Just as what you said, we found package resonance at about 590 MHz,
830MHz, and so on. The power and ground plane structure is capacitive at
the low frequency and its capacitance is about 45 nF in the low frequency
limit.
However, the power and ground planes in a PCB are somewhere connected to a
power supply that has a very small internal impedance. In that case, the
power and ground plane structure is inductive instead of capacitive at the
low frequency. The value of this inductance depends on any factors, such
as where the power supply is connected to the power and ground planes,
how many connections are made between the power supply and the power and
ground planes, and the radius of via(s) connected to the power and ground
planes, etc. The inductance value does not seem to be easy to estimate.
Moreover, we found package resonance at frequencies much lower than 600
MHz.
Some examples that I tested have been placed in SIGRITY's web site
(www.sigrity.com). These examples show the input impedances of the power
and ground plane structure from DC to 1 GHz, and the effective capacitance
and inductance from DC to 50MHz. You can also download these examples
and a demo SPEED97 program from the web site so you can run these examples
on your own machine.
Regards,
Raymond Chen
SIGRITY
On 7/29, Larry Smith wrote:
> Bob - we have been doing some work in this area so I will take a crack
> at it. The power planes are pure capacitance (very little inductance)
> at low frequency. The planes can be considered to be equal-potential-
> surfaces with no voltage gradient along them (accept for a small dc
> voltage drop). The capacitance is calculated simply as area divided by
> thickness times permitivity. For a 10 inch square board and 2 mil FR4
> between power and ground plane, this calculates out to 45 nF.
>
> At some frequency, a full wave will stand between the planes along
> the length of the board. Assuming velocity of propagation to be
> 6 inches/nSec, that frequency will be 1/(10/6) = 600 MHz for our 10
> inch board.
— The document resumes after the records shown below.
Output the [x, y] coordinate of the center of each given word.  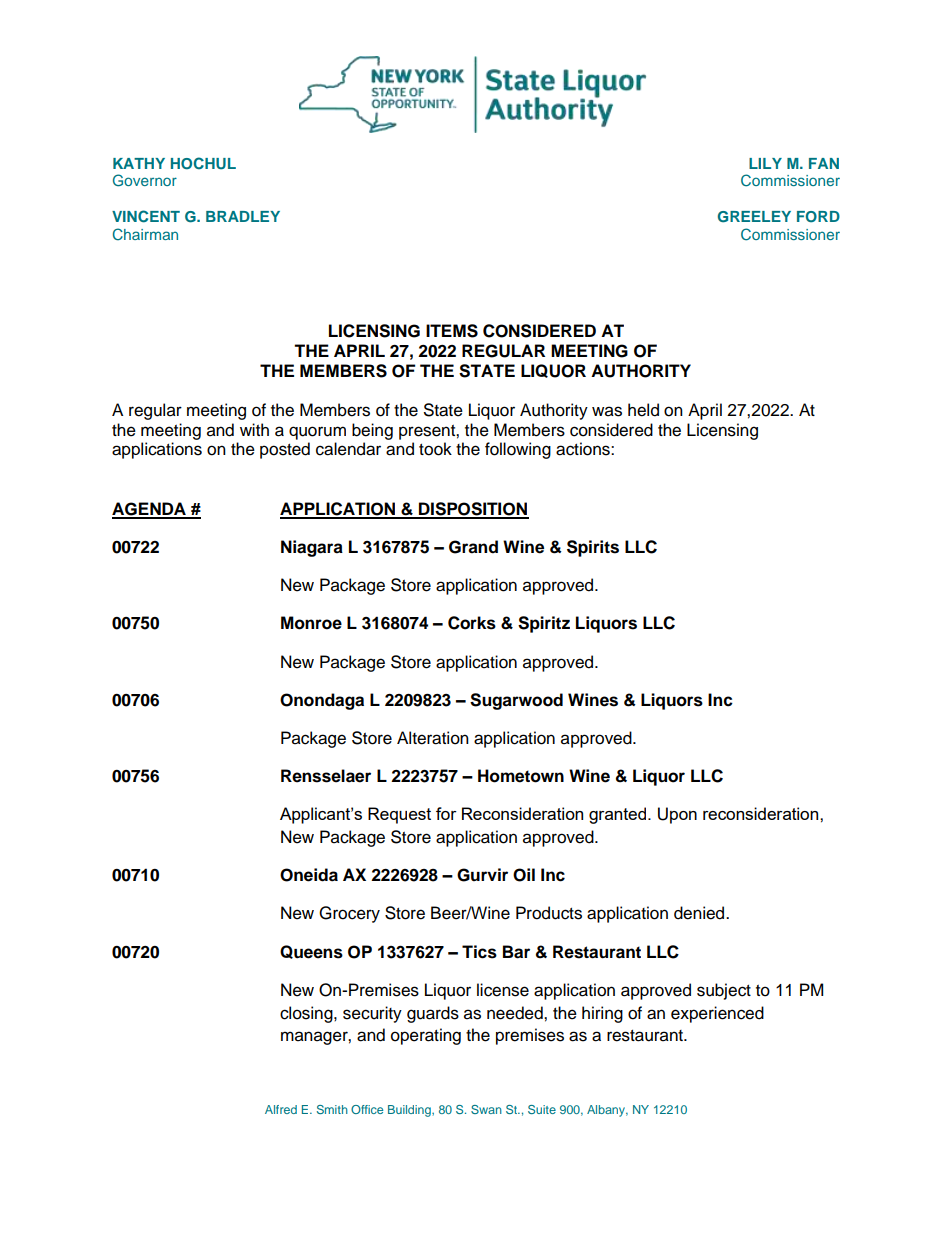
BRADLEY [243, 216]
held [643, 410]
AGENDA [150, 510]
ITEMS [452, 331]
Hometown [521, 776]
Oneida [309, 875]
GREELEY [754, 217]
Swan [486, 1109]
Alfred [281, 1109]
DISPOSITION [473, 510]
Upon [677, 815]
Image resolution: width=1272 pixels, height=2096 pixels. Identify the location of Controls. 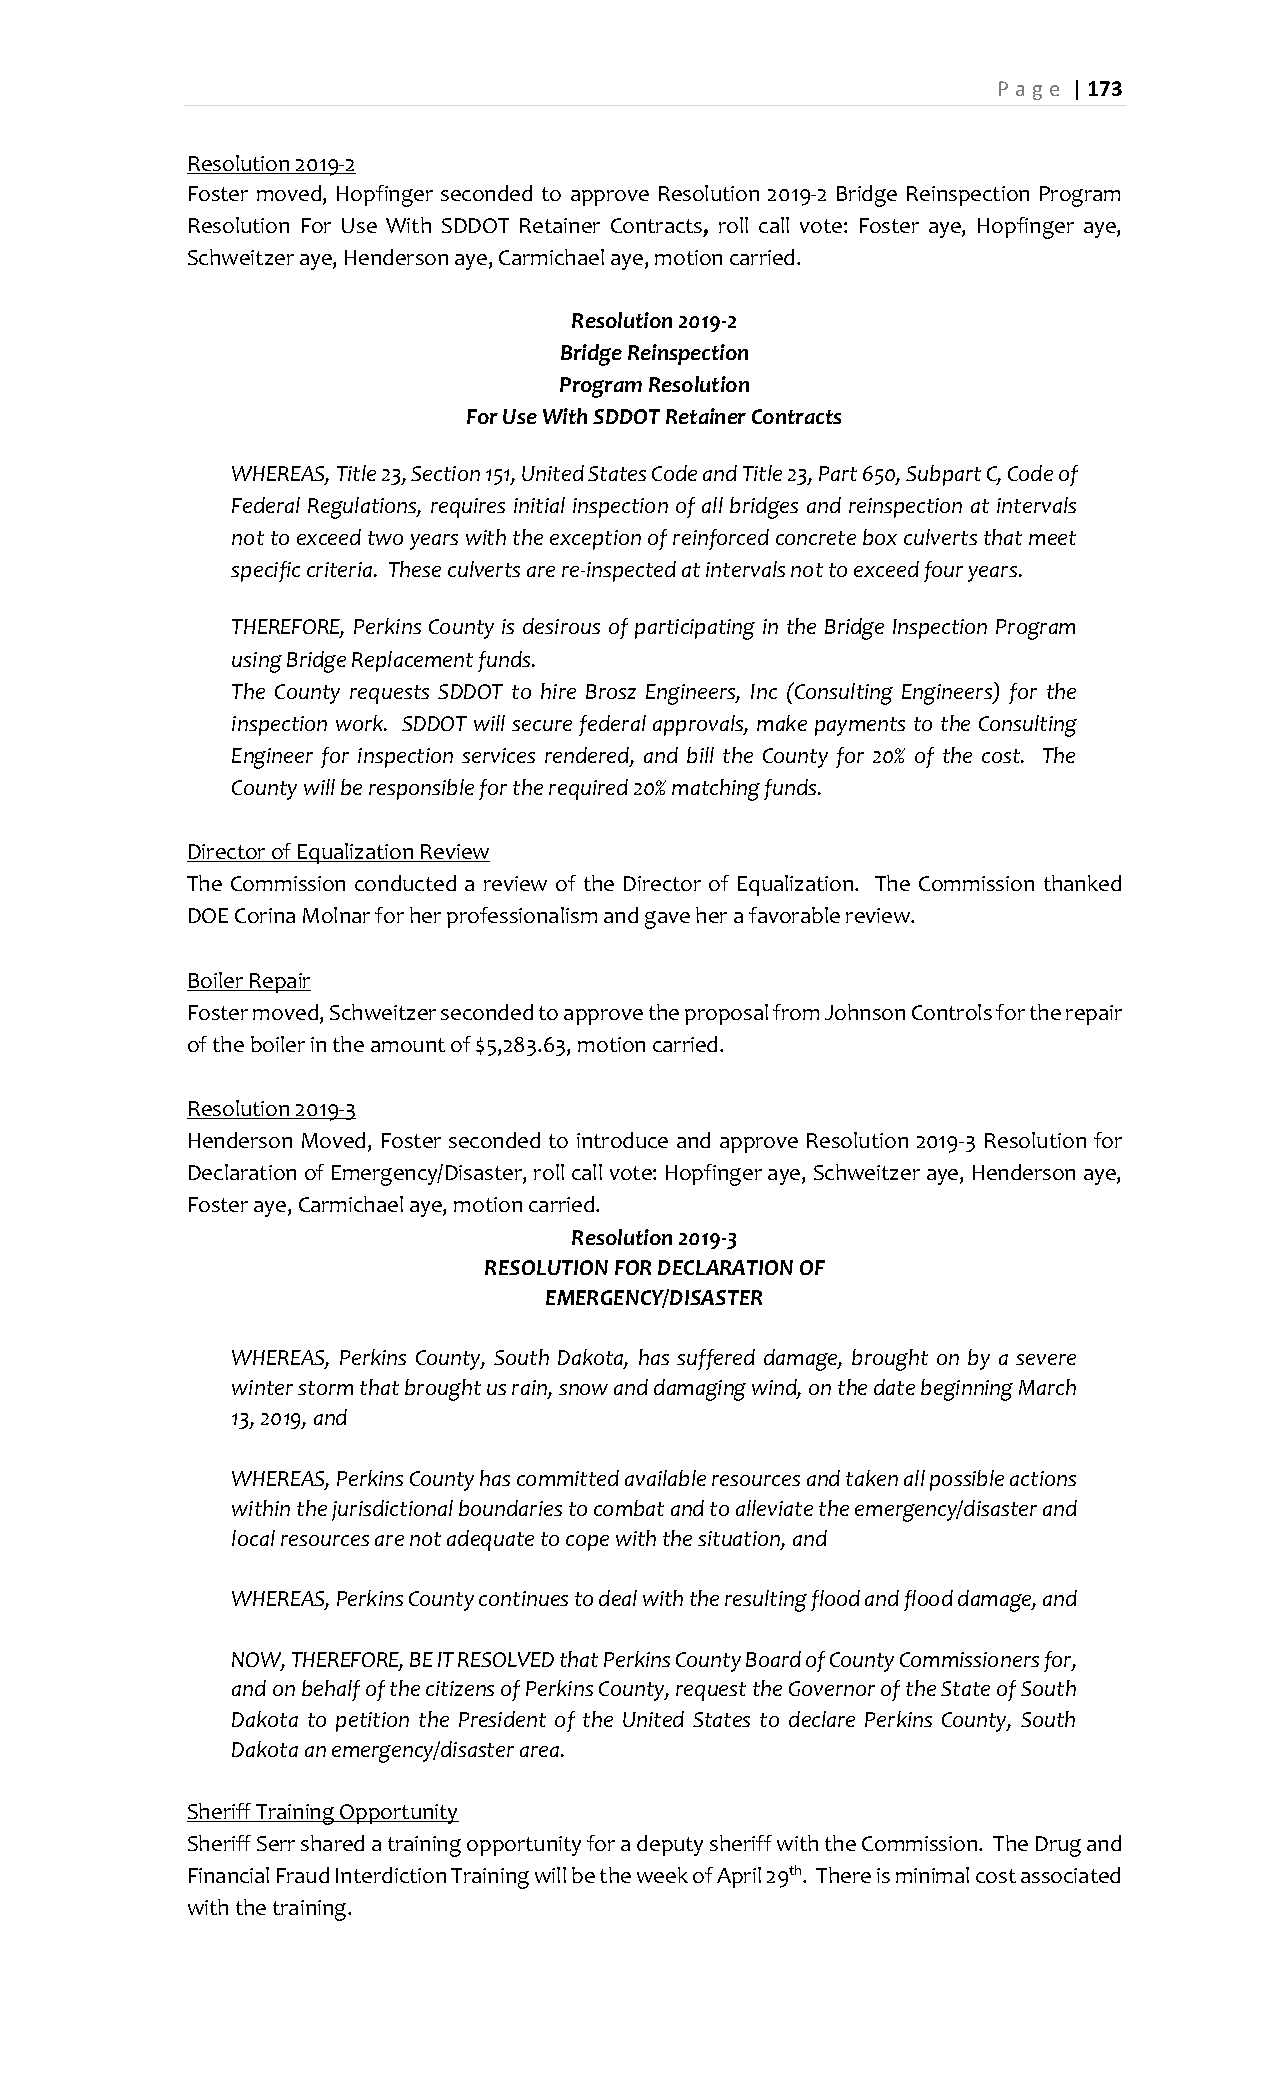
(952, 1012).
At this frequency, the planes are certainly not
> equal potential surfaces as the voltage measured between them can
> differ greatly as you move around the board. A reasonable transition
> frequency would be 1/10 of 600MHz or 60 MHz. Below that frequency,
> consider the planes to be pure capacitance.
>
> Knowing the velocity of propagation and capacitance per area we can
> calculate the plane inductance. Vel = 1/sqrt(LC). For our 2 mil thick
> dielectric, cap=.45nF/inch2, Vel=6 inch/nSec and inductance=.062
nH/square.
> This is a spreading inductance, similar in interpretation to spreading
> resistance. It is a very small number and is the reason why the planes
> are such pure capacitance.
>
> With inductance and capacitance we can calculate impedance Z0=sqrt(L/C),
> which turns out to be .372 Ohm-inch. A plane wave traveling down a
> long length of 10 inch wide board will see .372/10 = .0372 Ohms
impedance,
> again, pretty small.
>
> There is great advantage in having power planes close to each other.
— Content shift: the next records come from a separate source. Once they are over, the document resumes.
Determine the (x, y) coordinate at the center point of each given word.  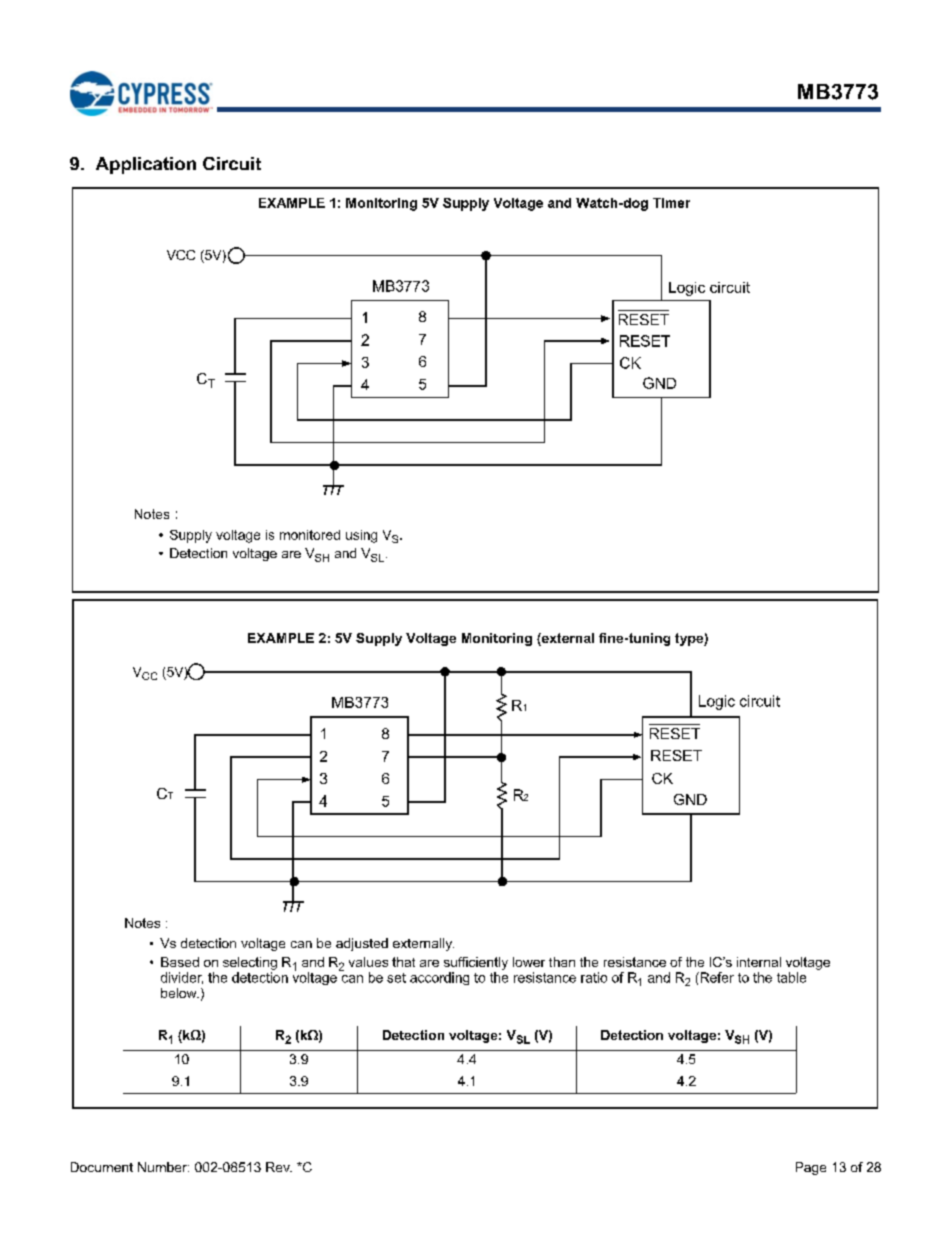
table (791, 977)
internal (759, 962)
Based (180, 962)
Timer (671, 203)
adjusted (362, 944)
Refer (716, 977)
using (361, 536)
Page (811, 1168)
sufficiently (476, 963)
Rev (279, 1167)
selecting (250, 963)
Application (146, 165)
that (403, 962)
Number (163, 1167)
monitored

> Decoupling capacitance is increased because thickness is in the
denominator.
> Inductance is decreased because the velocity of propagation must remain
> constant. Impedance is also decreased. The power and ground planes are
> the means of distributing power. Reducing the dielectric thickness is
> effective at increasing high frequency decoupling capacitance and
> transporting high frequency power through a lower impedance distribution
> system.
>
> regards,
> Larry Smith
> Sun Microsystems
>